_Aim_
Put everything from the start of the rows down to the line containing "coord(823,307)" into a two-column CSV with the header text,answer. Give one line per row, with its text and its answer each in a single quoted field and any line breaks replaced by spaces.

_Task inputs_
________________________________________
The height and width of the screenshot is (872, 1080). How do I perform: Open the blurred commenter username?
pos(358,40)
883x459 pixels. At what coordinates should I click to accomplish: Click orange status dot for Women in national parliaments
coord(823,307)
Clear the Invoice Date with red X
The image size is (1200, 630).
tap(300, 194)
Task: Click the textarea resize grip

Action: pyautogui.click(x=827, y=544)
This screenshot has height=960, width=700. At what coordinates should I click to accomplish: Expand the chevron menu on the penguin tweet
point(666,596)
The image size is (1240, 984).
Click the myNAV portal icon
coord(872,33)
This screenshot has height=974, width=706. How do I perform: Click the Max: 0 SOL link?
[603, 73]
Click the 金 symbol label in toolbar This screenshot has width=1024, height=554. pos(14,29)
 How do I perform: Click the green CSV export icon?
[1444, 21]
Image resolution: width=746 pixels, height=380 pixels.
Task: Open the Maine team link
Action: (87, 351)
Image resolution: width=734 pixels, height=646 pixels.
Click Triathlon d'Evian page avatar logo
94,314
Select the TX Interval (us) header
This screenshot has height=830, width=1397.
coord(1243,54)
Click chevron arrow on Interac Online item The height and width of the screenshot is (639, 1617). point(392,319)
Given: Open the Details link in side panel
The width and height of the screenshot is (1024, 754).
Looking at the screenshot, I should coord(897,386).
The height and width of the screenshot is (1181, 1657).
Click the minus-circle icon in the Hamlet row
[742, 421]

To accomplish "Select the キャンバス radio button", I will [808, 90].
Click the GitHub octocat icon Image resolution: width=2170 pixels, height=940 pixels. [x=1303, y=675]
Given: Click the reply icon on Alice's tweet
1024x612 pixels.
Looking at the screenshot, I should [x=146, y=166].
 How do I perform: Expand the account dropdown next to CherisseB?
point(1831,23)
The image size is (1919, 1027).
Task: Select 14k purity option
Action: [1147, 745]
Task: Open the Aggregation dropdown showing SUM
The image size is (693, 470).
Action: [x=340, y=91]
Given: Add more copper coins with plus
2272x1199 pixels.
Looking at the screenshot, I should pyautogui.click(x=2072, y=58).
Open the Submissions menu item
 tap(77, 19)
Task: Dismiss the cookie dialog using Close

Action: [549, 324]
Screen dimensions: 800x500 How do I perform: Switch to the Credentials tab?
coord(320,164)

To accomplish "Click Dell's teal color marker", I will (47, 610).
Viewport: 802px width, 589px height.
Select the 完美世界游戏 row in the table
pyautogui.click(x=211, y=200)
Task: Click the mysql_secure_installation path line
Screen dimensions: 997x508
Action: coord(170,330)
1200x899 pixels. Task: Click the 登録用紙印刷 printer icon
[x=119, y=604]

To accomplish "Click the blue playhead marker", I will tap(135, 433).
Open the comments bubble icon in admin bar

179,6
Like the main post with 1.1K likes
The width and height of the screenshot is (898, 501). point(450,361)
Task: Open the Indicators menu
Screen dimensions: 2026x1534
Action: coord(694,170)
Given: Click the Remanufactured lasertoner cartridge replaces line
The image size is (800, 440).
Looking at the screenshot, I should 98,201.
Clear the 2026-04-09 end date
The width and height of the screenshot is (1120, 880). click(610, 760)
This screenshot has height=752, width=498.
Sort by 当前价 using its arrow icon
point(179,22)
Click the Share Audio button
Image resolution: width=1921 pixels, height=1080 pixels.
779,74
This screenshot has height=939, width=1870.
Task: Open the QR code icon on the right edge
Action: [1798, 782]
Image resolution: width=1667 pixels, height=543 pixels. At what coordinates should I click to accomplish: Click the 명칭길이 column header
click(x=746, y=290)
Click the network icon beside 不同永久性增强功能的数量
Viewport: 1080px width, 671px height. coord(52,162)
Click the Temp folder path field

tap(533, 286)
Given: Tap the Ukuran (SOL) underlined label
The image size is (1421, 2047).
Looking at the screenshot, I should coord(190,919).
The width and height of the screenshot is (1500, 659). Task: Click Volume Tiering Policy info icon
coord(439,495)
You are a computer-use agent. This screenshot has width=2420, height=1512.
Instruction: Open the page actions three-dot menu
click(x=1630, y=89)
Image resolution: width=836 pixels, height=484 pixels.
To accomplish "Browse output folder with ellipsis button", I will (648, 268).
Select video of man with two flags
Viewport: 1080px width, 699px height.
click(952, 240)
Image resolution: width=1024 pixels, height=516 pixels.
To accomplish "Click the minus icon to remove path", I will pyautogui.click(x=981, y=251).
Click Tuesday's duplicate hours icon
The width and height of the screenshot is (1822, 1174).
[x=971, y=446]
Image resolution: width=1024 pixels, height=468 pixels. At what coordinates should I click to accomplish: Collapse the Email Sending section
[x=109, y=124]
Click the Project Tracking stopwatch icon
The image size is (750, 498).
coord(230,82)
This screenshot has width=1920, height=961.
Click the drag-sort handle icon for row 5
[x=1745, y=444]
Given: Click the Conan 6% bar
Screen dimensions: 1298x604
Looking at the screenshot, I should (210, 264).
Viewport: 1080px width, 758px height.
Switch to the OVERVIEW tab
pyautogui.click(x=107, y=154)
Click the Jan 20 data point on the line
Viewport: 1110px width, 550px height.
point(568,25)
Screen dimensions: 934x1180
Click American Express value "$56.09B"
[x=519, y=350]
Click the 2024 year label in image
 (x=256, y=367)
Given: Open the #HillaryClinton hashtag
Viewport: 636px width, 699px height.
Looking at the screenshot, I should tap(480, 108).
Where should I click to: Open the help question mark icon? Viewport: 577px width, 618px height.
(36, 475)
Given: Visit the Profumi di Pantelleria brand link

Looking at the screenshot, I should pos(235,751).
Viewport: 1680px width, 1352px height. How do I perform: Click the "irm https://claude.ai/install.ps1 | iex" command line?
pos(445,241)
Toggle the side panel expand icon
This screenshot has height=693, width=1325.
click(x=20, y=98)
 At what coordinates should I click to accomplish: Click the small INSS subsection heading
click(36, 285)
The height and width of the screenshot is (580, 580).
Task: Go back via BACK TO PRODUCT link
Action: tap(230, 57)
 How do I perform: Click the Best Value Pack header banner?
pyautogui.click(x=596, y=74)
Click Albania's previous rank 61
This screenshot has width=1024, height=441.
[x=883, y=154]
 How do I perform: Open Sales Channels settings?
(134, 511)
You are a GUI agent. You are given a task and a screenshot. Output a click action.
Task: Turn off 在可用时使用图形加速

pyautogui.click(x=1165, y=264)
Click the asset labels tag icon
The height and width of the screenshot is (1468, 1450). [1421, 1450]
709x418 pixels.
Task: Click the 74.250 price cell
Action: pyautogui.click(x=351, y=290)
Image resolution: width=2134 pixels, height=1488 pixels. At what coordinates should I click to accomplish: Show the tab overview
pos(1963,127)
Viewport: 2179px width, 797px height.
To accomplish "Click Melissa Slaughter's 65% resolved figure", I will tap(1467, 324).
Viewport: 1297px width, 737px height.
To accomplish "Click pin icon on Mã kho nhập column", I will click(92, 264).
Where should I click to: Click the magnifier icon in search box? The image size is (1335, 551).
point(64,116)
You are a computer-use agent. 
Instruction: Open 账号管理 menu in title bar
________________________________________
_Response to the task_
text,answer
"The height and width of the screenshot is (872, 1080). How do I perform: Open the blurred commenter username?","pos(358,40)"
"883x459 pixels. At what coordinates should I click to accomplish: Click orange status dot for Women in national parliaments","coord(823,307)"